引用文:
☆ ☆ ☆ ☆ ☆ ☆ ☆
今回の衆院選で、安倍首相は、消費税増税にともなう増収分の使途変更を訴えています。
この変更は、消費税率10%への引き上げ分の使いみちを組み換え、国債発行の抑制に充てるはずだった4兆円の一部を、「幼児教育・保育の無償化」などに振り向けるものです。
また安倍首相は、政策に充てる経費を、その年の税収などでどのくらいまかなわれているかを示す「基礎的財政収支」を「2020年度に黒字化」するという目標について、達成は困難になったとの認識を示しています。
目標の旗自体は降ろさないとしているものの、いつ達成するかの時期は明らかにしていません。

日本の「債務残高対GDP比」は先進国最悪の水準

実は、この夏、政府が決定した「経済財政運営の基本方針」、いわゆる「骨太の方針」では、「基礎的収支の黒字化」と並んで、「債務残高対GDP(国内総生産)比の引き下げ」が、財政健全化に向けた目標に追加されました。
これまで、この数値の引き下げは、「収支黒字化」の「あと」に達成するという段取りでしたが、「並列」の目標とされたわけです。
この「債務残高対GDP比」は、国の経済力をあらわすGDPに対し、借金の残高がどのくらいあるかを示す指標で、現在の日本はOECD(経済協力開発機構)統計の一般政府ベースで230%を超え、先進国最悪の水準です。
☆ ☆ ☆ ☆ ☆ ☆ ☆
作業内容:
a – 財政健全化についての引用文では、現在の日本の「債務残高対GDP比」はどのような水準だと述べられているか。
b – 財政健全化についての引用文を、最後の文のあとから続けて書いてください。
☆ ☆ ☆ ☆ ☆ ☆ ☆
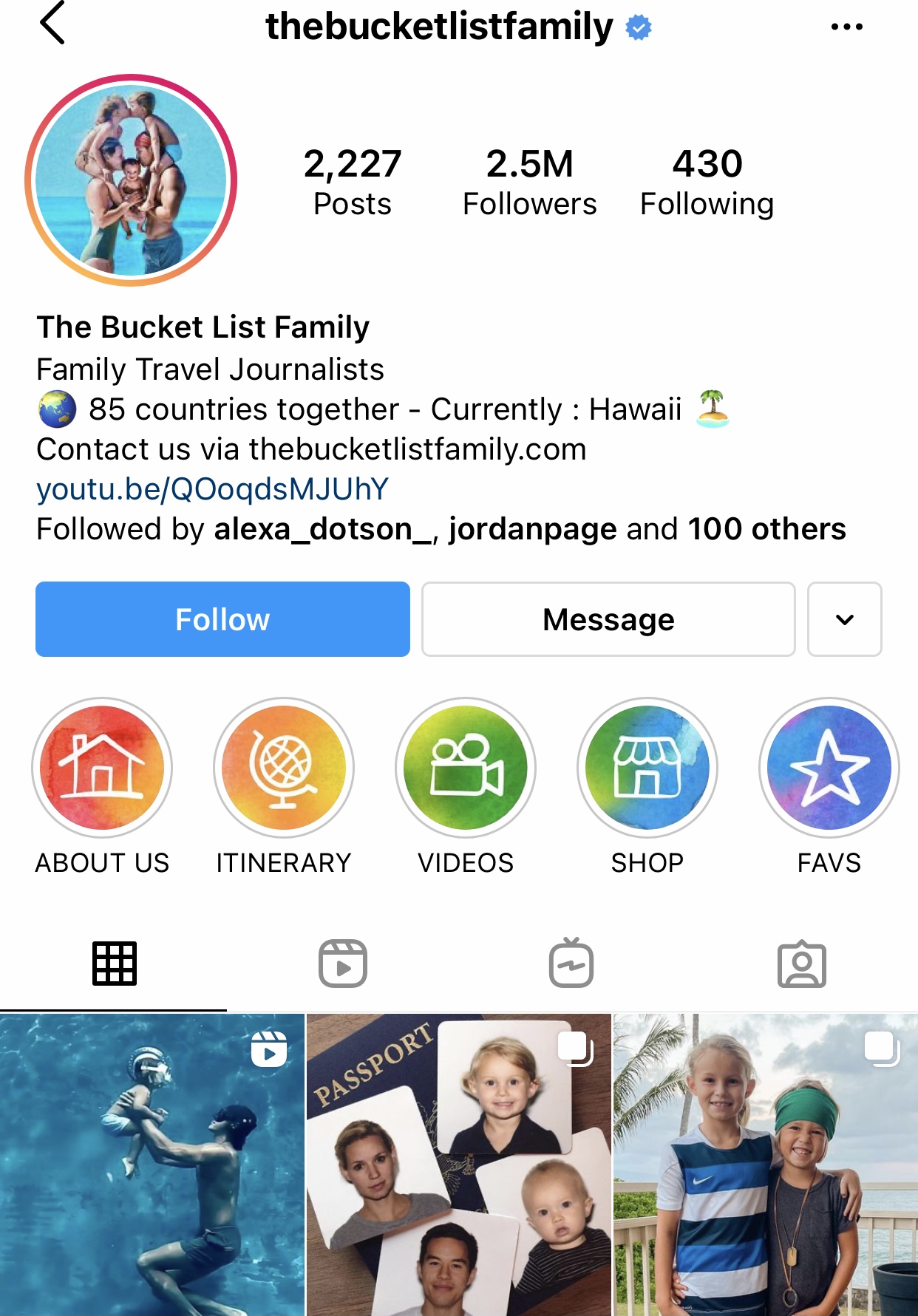918x1316 pixels.
Task: Message this account
Action: 608,619
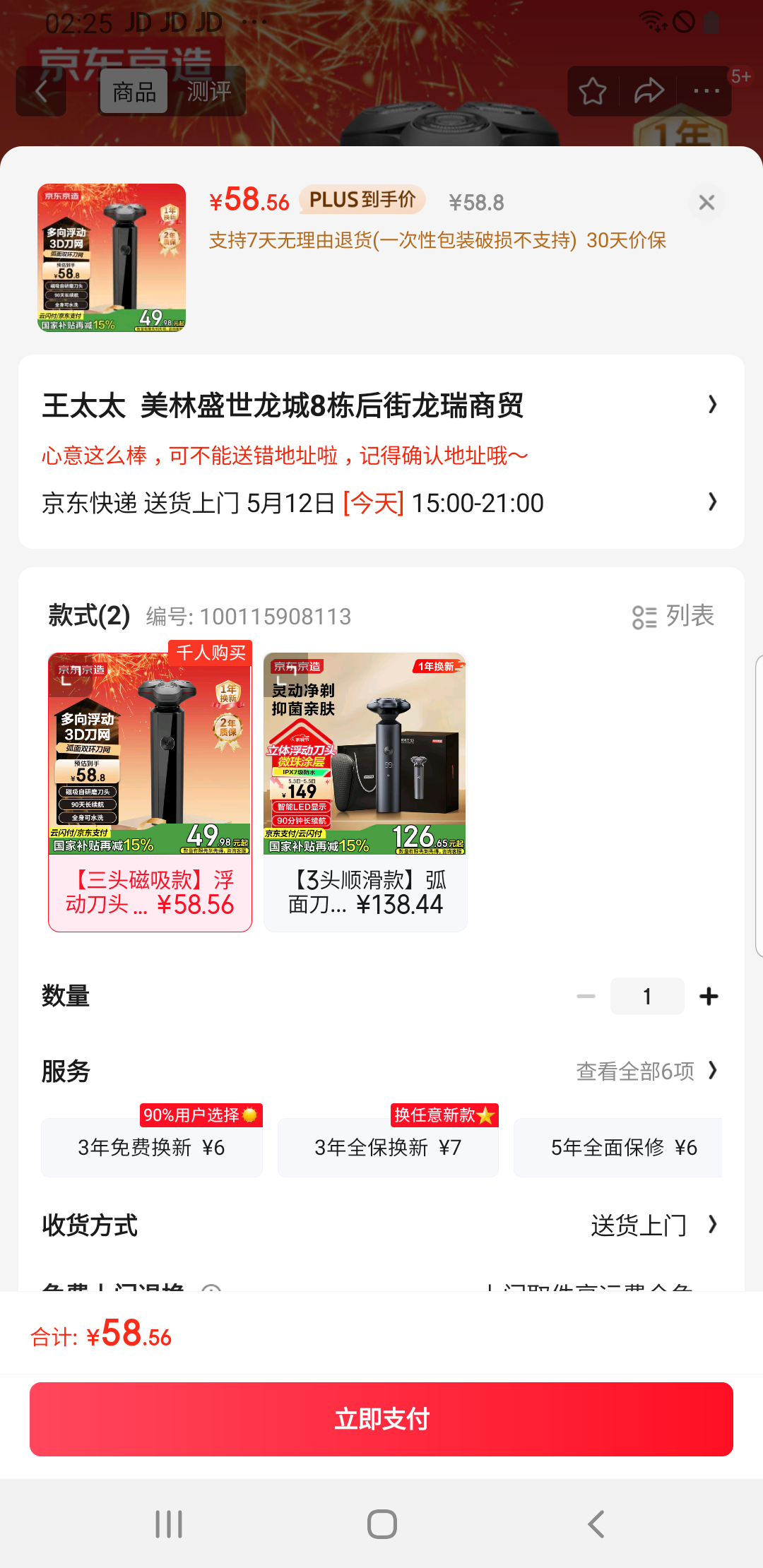Screen dimensions: 763x1568
Task: Go back with system navigation back
Action: point(596,1524)
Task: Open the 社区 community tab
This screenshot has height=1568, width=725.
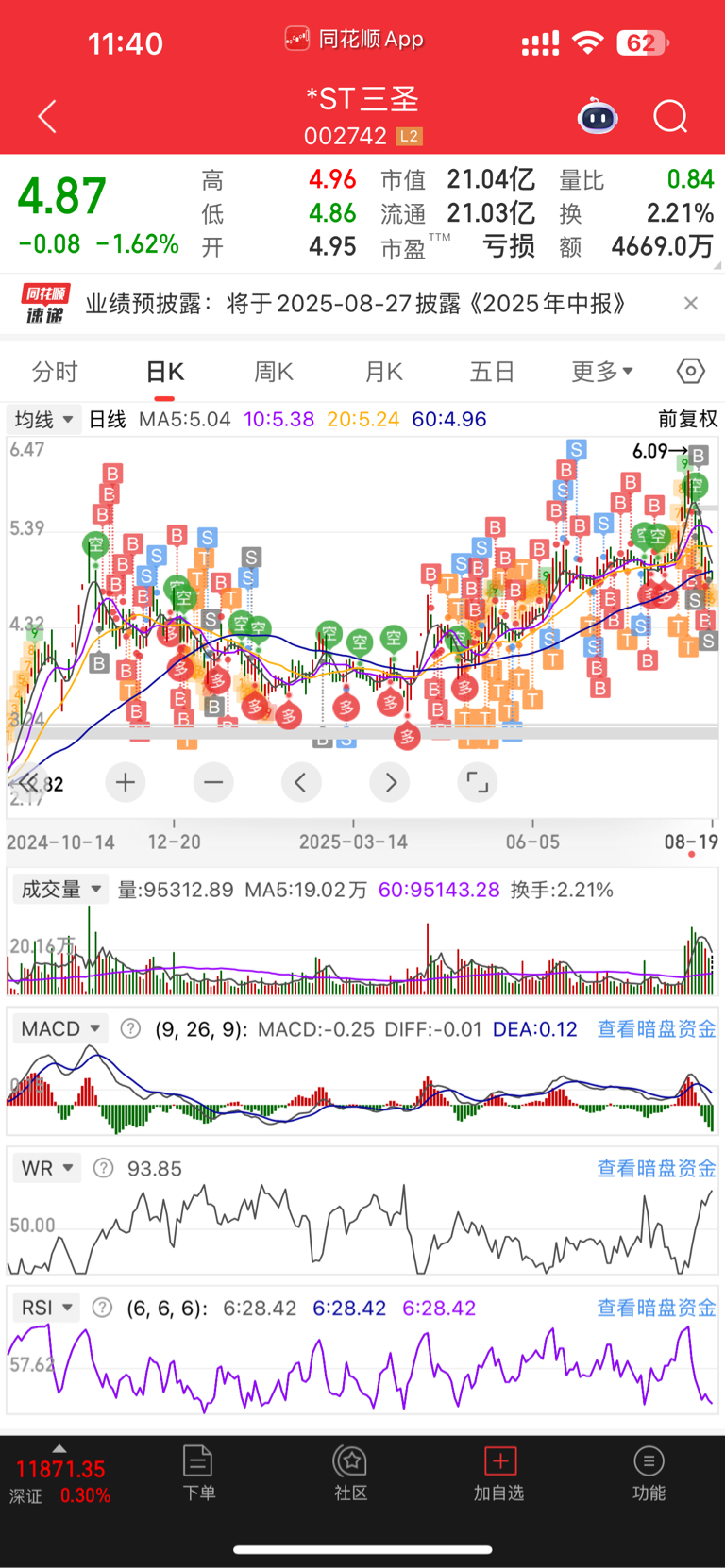Action: [x=350, y=1473]
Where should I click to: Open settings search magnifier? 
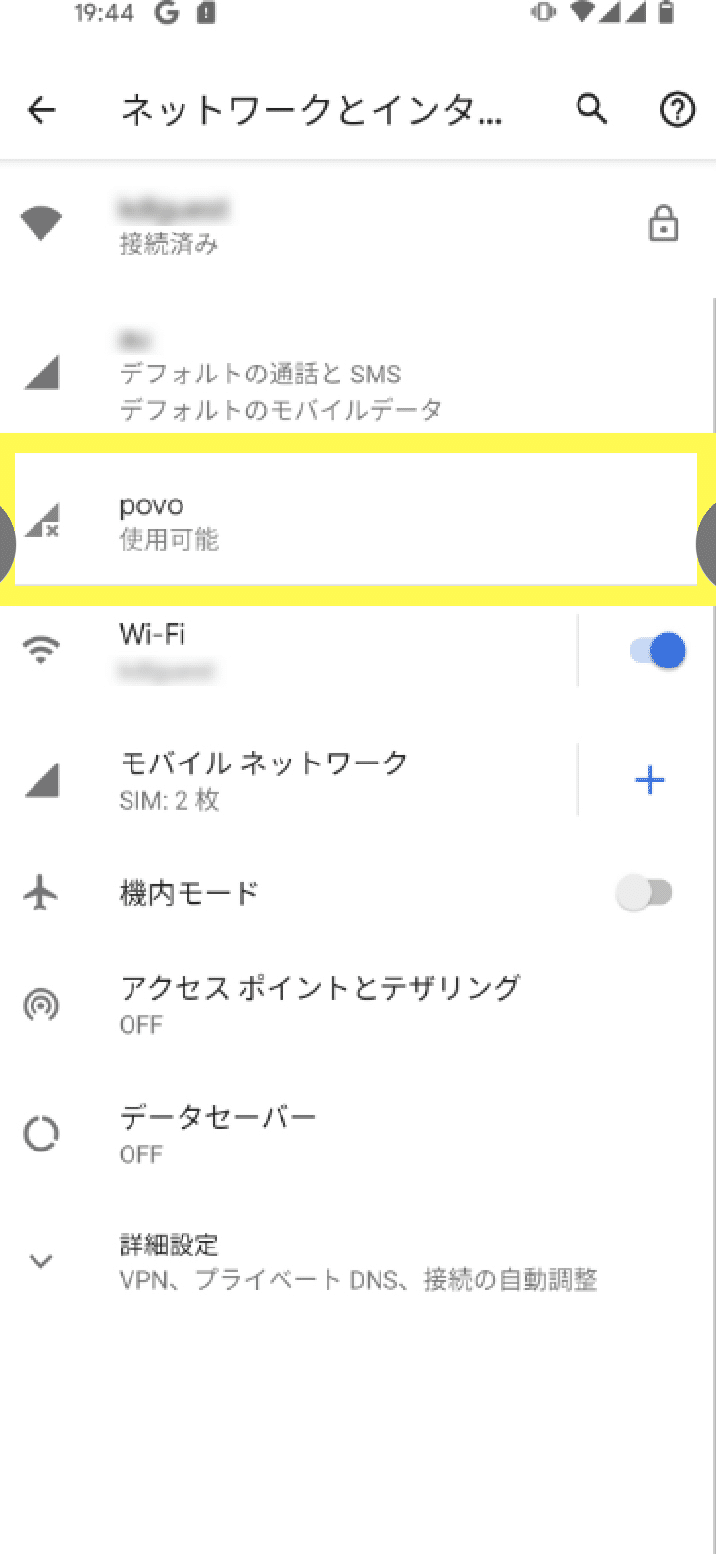pyautogui.click(x=592, y=111)
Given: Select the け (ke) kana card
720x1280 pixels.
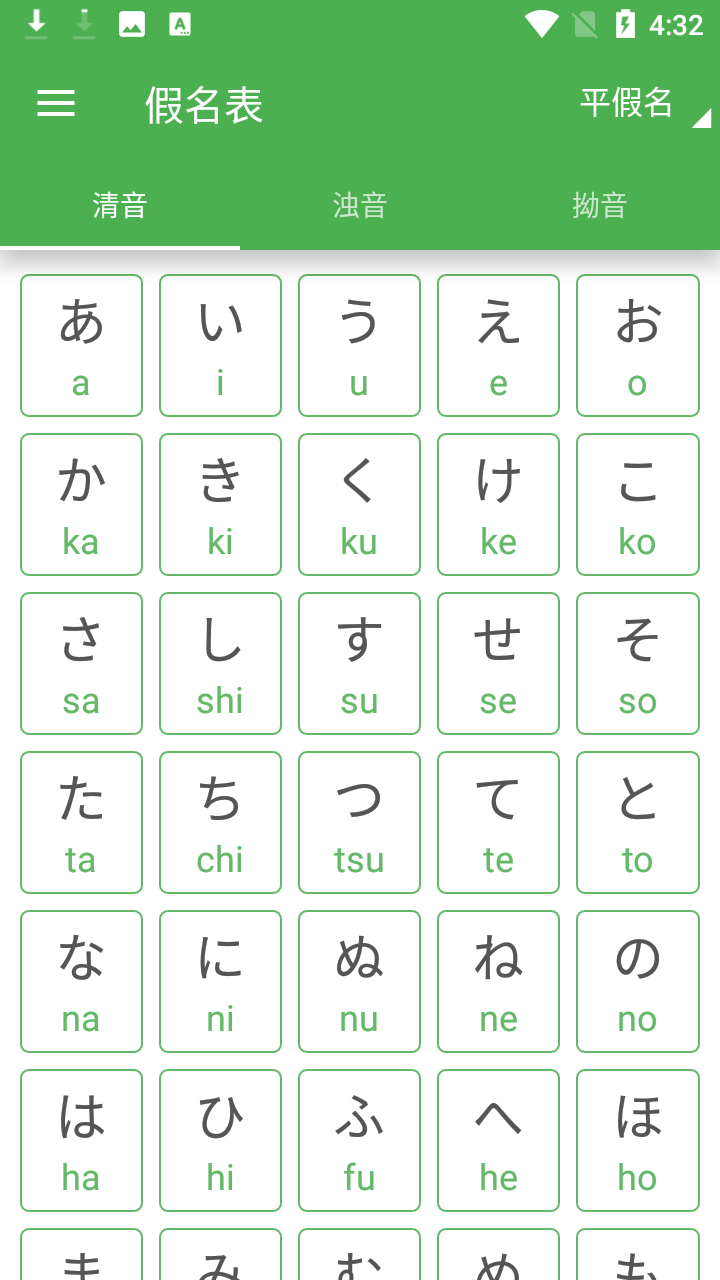Looking at the screenshot, I should tap(498, 504).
☆ ☆ ☆ ☆ ☆ ☆ ☆
解答:
a – OECD統計の一般政府ベースで230%を超え、先進国最悪の水準だと述べられている。

b –
しかし、「基礎的収支の黒字化」の方は、増税や歳出削減抜きに達成するのが難しいのに対し、「債務残高対GDP比」は、分子にあたる借金が膨らんでも、それを上回るペースで分母のGDPが伸びれば、数値は改善します。
決定因子は、借金の大きさを左右する「金利」と、経済「成長率」との関係であり、金利が成長率より低い状況なら、一時的に基礎的収支が赤字になっても、「債務残高対GDP比」は下がる道筋を描くことができます。

日銀は力ずくで金利を「低位安定」

日銀が、長期金利を0%程度に誘導する新しい金融政策を導入してから1年が経過しましたが、物価上昇目標2%の達成は遠く、大規模緩和の「出口」はまだまだ見えません。
日銀が金利を力ずくで「低位安定」させている状況は、政府が政策遂行を安易に借金に頼ることにつながり、積極財政の誘因となります。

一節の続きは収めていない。